Sweet and Sour Chicken Sticks


I love sweet and sour chicken but it is always done as a stir fry. So, challenging the norm, I decided to make sweet and sour chicken skewers. Here, slices of chicken are marinated with spices then skewered with alternating chunks of pineapple, peppers and onions. Whether the chicken is then baked, grilled or barbecued on a summer’s day, you must dip it into this delicious homemade sweet and sour sauce.
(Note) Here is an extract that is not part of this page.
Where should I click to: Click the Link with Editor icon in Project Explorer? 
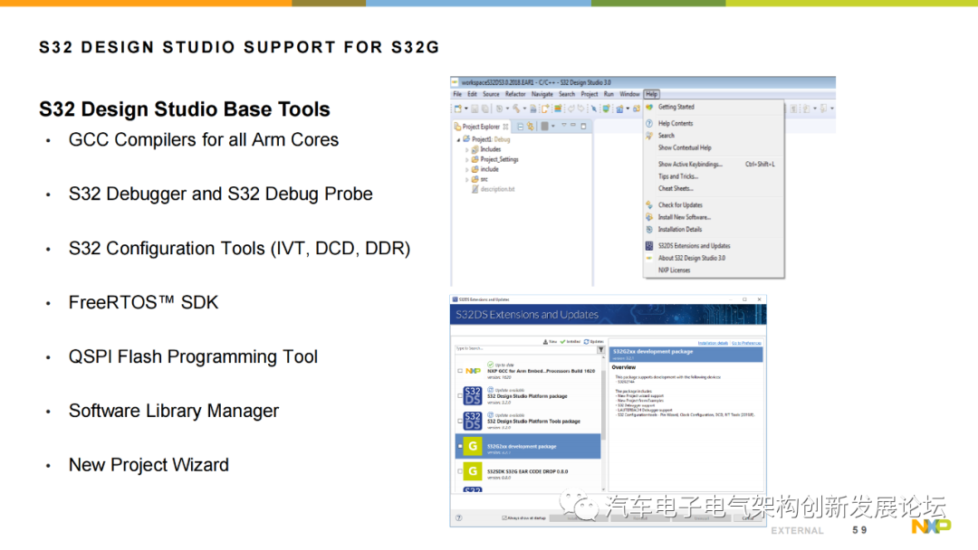pyautogui.click(x=531, y=127)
The recipe may look lengthy, but it’s not difficult, and you can always compromise and go for ready-made sweet and sour dipping sauce if you don’t have time to make your own.

Preparation time: 15 minutes plus marinating
Cooking time: 30 minutes


  • 14 oz skinless chicken breast, thinly sliced
  • 14 oz canned pineapple chunks, drained
  • 1 red bell pepper, cut into chunks
  • 1 green bell pepper, cut into chunks
  • 1 onion, cut into wedges

For the Marinade

  • 1 tablespoon ground cinnamon
  • 1 tablespoon ground cumin
  • 1 teaspoon ground black pepper
  • cup olive oil
  • cup light soy sauce
  • 2 tablespoons brown sugar

For the Sweet and Sour Sauce

  • 1 teaspoon sesame oil
  • 1 garlic clove, crushed and finely chopped
  • 1 tablespoon freshly grated ginger
  • 2 tablespoons light soy sauce
  • 1 tablespoon white wine vinegar
  • 2 teaspoons rice vinegar
  • 2 tablespoons ketchup
  • 4 teaspoons pineapple juice
  • 2 tablespoons brown sugar
  • 2 tablespoons honey
  • 1 tablespoon cornstarch blended with 2 tablespoons water
  • 1 tablespoon chili sauce (optional)
  • pinch of sea salt and ground white pepper
  • 8–10 bamboo skewers, soaked in water to prevent them burning


  1. Combine all the marinade ingredients in a bowl and add the chicken. Leave to marinate for as long as possible, overnight is best.
  2. Preheat the oven to 180°C/350°F/Gas Mark 4 or preheat the grill to medium-high.
  3. Thread the skewers with chicken slices and chunks of pineapple, peppers and onions.

    Place on a baking sheet and cook for 20 minutes. If grilling, allow about 10 minutes, turning frequently.

  4. Meanwhile, make the sweet and sour sauce. Heat a wok over high heat and add the sesame oil. Stir fry the garlic and ginger for less than 1 minute and then add in the rest of the ingredients down to the honey. Once the sauce starts to boil, add the blended cornstarch and bring back to the boil, stirring well, until it thickens. Add a splash of chili sauce if you wish and season with salt and pepper to taste. Place in a heatproof bowl, cover and keep warm in the oven.
  5. When the chicken is cooked, serve immediately with the sweet and sour sauce for dipping.